- [TASK MATERIAL]

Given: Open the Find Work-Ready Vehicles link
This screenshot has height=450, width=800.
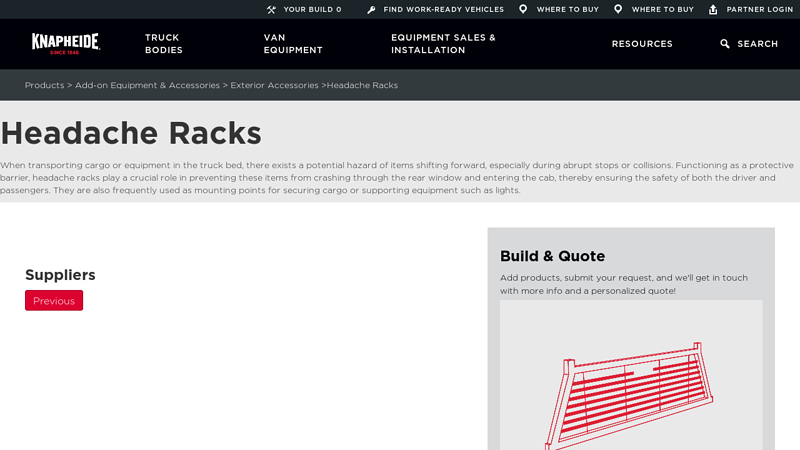Looking at the screenshot, I should coord(443,9).
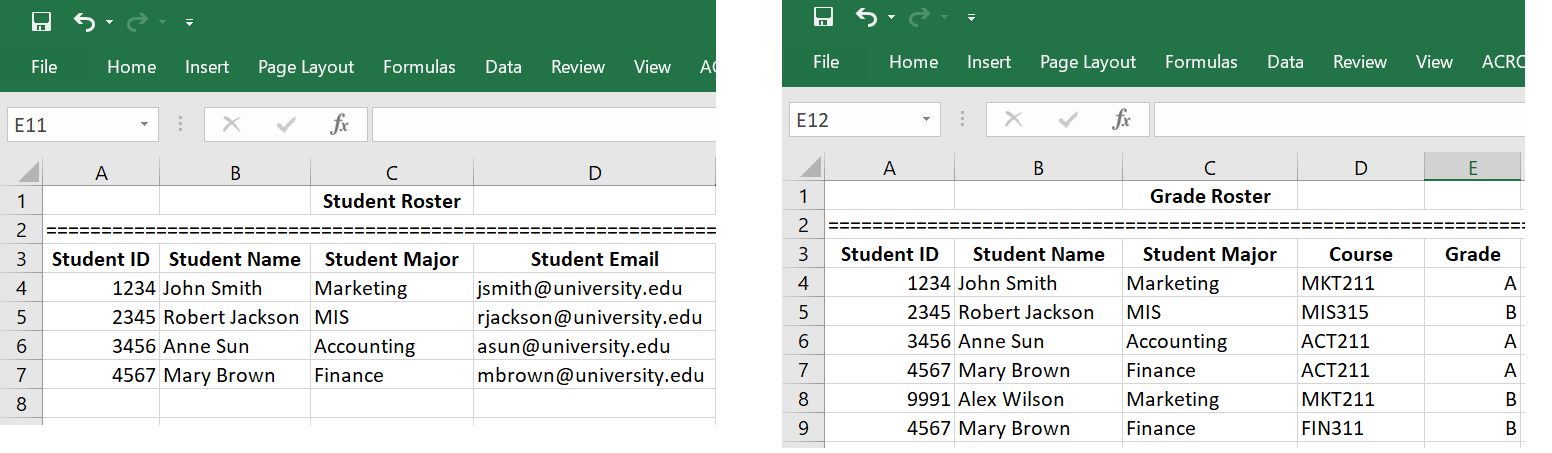The image size is (1552, 453).
Task: Open the Formulas tab in the Student Roster workbook
Action: [419, 67]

- [YOUR TASK] Word for word, please reproduce each entry above and leave out every picture.

- [EXERCISE RESPONSE]
Given: Open the Find Work-Ready Vehicles link
This screenshot has height=450, width=800.
Looking at the screenshot, I should coord(443,9).
The image size is (1552, 453).
Task: Open the Formulas tab in the Student Roster workbook
Action: [419, 67]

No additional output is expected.